The BoA seems to use the nameserver which resolves into 171.161.206.99, 171.161.203.99, 171.161.199.99, 171.161.207.99, 171.161.202.99, 171.161.198.99.

So based on your experience I would just add the policy with the following remote IP addresses: 171.161.206.100, 171.161.203.100, 171.161.199.100, 171.161.207.100, 171.161.202.100, 171.161.198.100 for WAN.

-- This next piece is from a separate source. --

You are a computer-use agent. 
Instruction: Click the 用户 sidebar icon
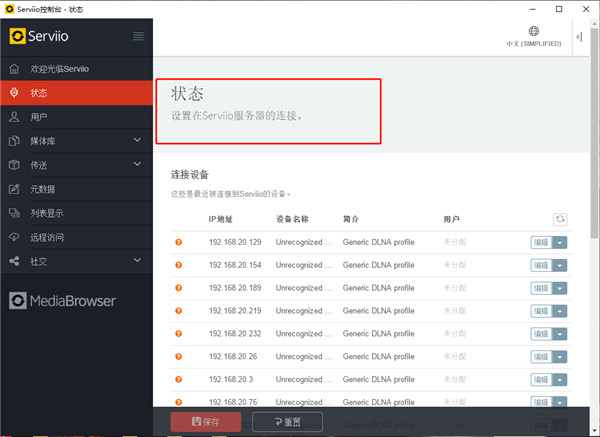click(14, 117)
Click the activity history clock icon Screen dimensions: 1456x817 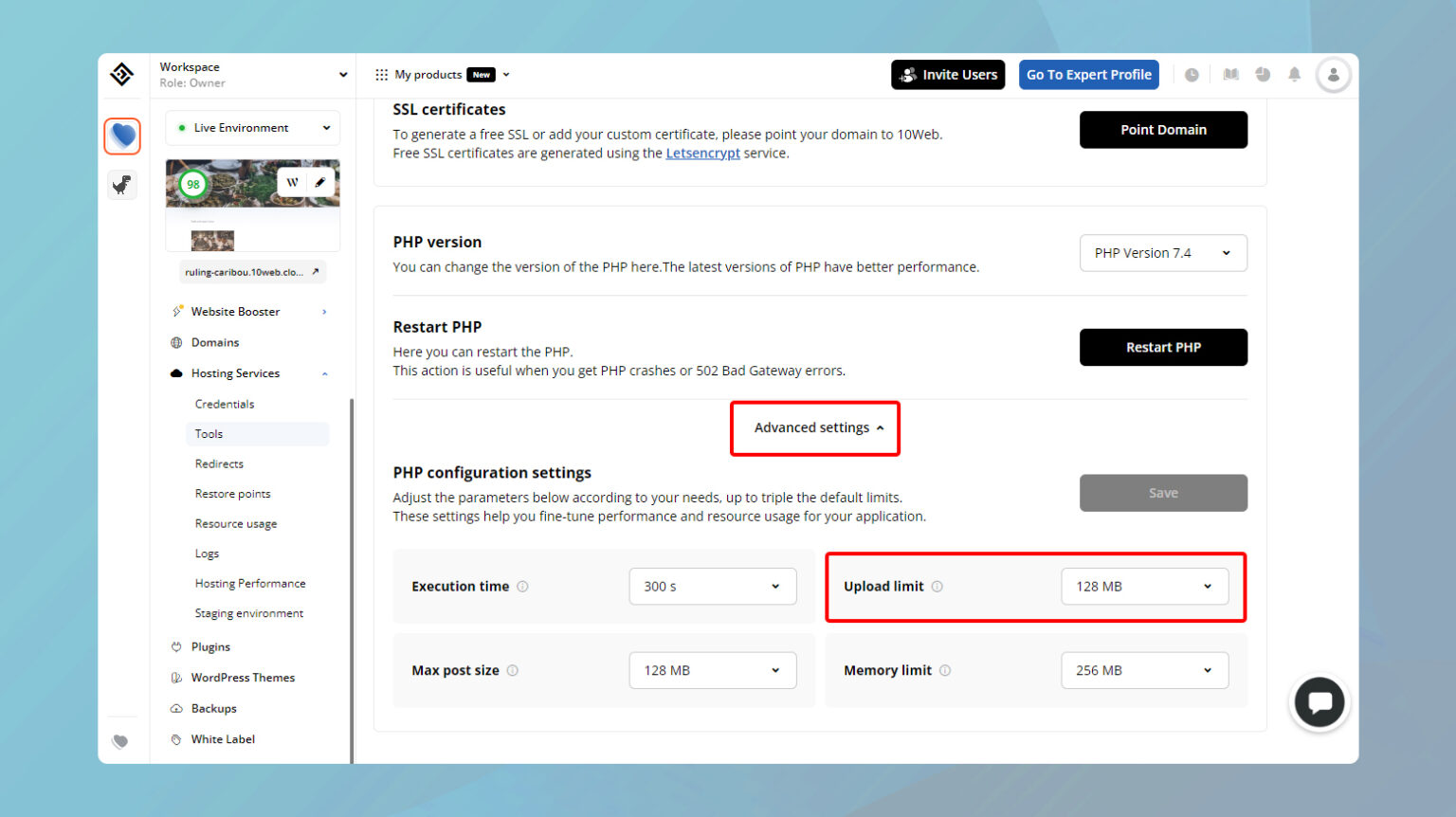tap(1192, 74)
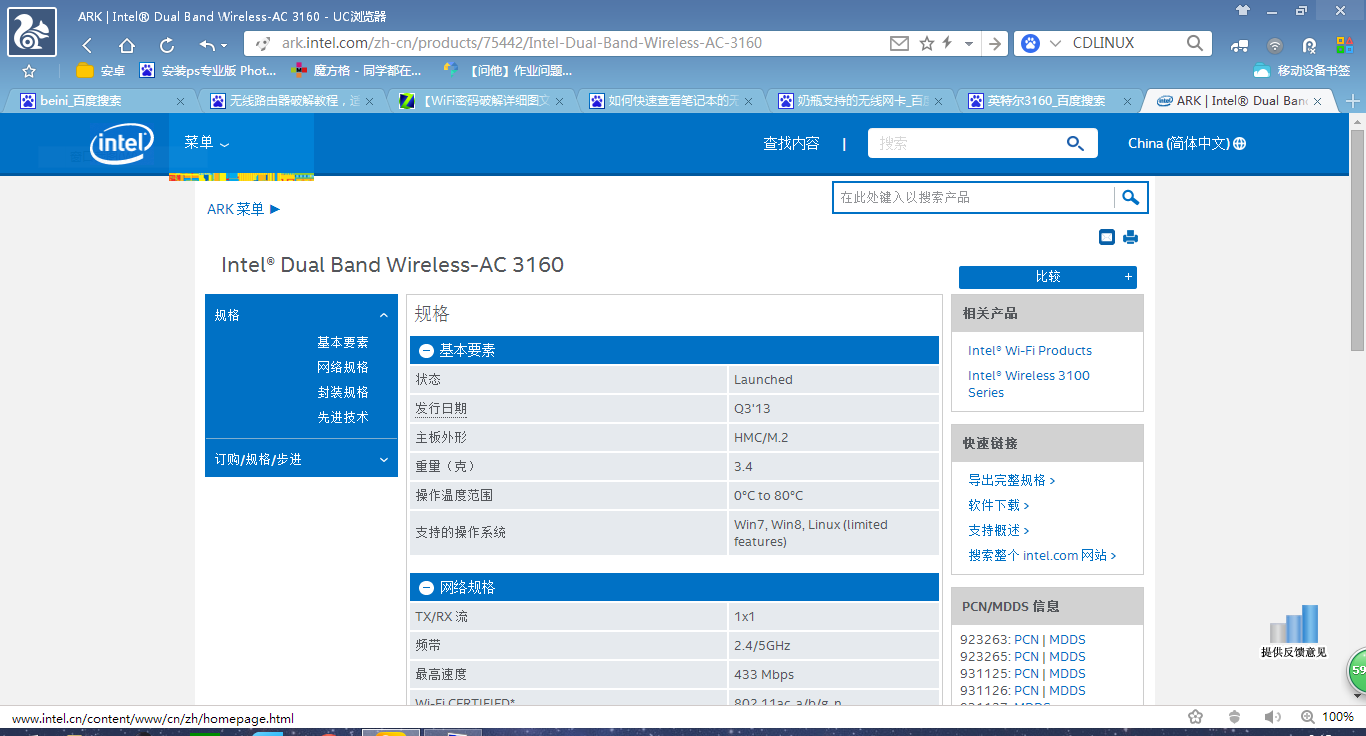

I'm not sure I understand.


#250

Stan, thanks. I'd already discovered three of the six so it's help for you to identify the others. For what its worth, there is also secure.bankofamerica.com, which ends in .200 rather than .100. So I'll also add thosee six addresses.


#251

@stangri

Well, sorry I was tired, you can forget this sentence.

My DMZ don't go through VPN. With VPR it works fine. But the issue is I can't access my DMZ from my LAN when VPR is running. I mainly use SSH and HTTP to access my box in DMZ from my LAN. For now, I don't what to check.


#252

Hey, based on your feedback I've implemented new options: append_local_rules and append_remote_rules. They are also exposed via WebUI in Advanced tab. In your case, you'll need to set append_local_rules='! -d 192.168.200.0/24' in the VPR config.

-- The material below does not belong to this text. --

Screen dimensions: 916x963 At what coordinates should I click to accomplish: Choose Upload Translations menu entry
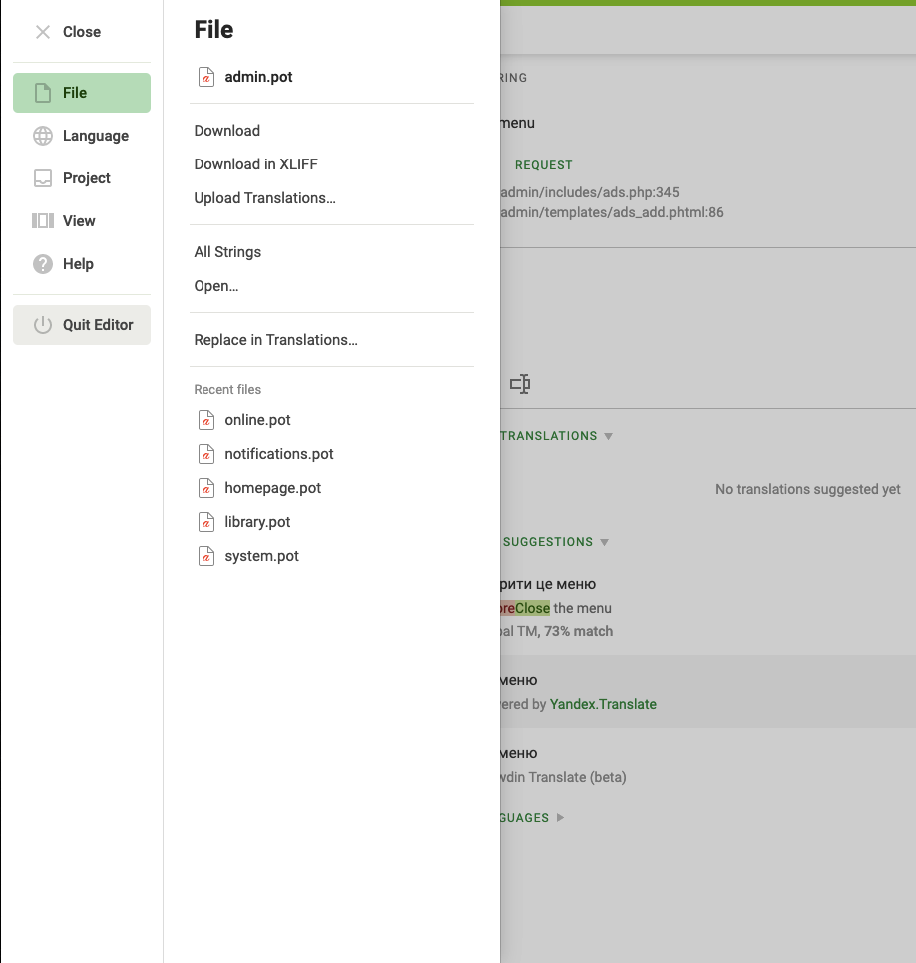pyautogui.click(x=265, y=198)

You may need to use the options I referred above, but in your case it should be append_remote_rules with value `! -s <your_dmz_netmask_here>'.

That's my guess, you may want to ask @LostTech69 for help.


#253

Oh, the new functionality is enabled in:
vpn-policy-routing 0.0.2-24
luci-app-vpn-policy-routing 33


#254

@stangri

Thanks but still not working :frowning:

@LostTech69

Hi, I have an issue when VPR is running: I can't access my box in the DMZ VLAN from my LAN VLAN using SSH or HTTP (using private IP address). In fact, the DMZ VLAN is not accessible anymore. But, when I disable VPR access to DMZ VLAN work again.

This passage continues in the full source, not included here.